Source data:
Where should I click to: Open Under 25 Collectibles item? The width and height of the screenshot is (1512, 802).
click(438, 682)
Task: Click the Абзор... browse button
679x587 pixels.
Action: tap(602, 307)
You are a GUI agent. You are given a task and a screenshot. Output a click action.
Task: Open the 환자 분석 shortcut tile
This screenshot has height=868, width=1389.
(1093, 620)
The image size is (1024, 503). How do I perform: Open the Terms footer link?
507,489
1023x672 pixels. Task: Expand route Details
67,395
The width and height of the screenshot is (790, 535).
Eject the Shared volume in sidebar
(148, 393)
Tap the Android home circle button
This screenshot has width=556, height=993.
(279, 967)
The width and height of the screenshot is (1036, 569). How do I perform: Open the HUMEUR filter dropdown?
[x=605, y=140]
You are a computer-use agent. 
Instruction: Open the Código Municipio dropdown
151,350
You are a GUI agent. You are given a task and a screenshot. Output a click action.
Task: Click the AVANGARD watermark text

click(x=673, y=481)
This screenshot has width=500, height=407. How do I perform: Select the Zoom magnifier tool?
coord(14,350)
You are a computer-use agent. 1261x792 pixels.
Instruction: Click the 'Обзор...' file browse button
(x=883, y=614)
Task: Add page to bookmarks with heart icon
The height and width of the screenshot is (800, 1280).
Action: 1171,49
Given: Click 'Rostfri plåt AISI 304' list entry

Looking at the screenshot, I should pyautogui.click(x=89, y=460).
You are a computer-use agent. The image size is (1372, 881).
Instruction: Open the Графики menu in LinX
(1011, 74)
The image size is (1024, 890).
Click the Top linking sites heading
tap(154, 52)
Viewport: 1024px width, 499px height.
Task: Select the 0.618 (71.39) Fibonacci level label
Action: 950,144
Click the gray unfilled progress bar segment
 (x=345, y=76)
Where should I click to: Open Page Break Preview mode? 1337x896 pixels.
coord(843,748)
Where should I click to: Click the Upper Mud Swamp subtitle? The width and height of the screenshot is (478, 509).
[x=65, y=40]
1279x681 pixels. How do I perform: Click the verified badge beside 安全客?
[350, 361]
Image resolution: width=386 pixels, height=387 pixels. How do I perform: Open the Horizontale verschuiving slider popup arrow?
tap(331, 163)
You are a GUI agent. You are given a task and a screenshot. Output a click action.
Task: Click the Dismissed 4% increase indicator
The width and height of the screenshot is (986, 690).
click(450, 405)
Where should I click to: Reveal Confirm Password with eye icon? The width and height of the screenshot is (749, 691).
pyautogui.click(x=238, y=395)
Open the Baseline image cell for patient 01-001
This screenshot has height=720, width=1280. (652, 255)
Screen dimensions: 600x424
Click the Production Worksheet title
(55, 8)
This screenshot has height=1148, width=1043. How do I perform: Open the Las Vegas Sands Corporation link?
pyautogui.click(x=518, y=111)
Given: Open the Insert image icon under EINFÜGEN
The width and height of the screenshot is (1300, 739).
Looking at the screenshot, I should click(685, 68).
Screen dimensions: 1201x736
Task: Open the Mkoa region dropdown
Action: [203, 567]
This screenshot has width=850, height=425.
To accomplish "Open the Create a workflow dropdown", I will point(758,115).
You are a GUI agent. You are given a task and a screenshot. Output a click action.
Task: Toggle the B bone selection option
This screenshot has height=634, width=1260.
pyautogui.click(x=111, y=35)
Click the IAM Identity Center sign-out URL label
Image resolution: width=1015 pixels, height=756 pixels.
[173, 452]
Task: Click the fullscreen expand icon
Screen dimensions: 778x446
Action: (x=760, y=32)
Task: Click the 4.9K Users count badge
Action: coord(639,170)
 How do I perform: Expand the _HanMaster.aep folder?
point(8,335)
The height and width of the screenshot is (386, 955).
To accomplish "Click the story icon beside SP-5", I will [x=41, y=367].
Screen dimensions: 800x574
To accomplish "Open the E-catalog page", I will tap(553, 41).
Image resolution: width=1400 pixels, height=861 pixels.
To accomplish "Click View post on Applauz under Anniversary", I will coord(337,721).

▸ WORK TO BE COMPLETED
Find the lines above that contain the word "accomplish" and collect them.

▸ WRITTEN ANSWER
To accomplish "Open the Create a workflow dropdown", I will point(758,115).
To accomplish "Click the story icon beside SP-5", I will [x=41, y=367].
To accomplish "Open the E-catalog page", I will tap(553, 41).
To accomplish "Click View post on Applauz under Anniversary", I will coord(337,721).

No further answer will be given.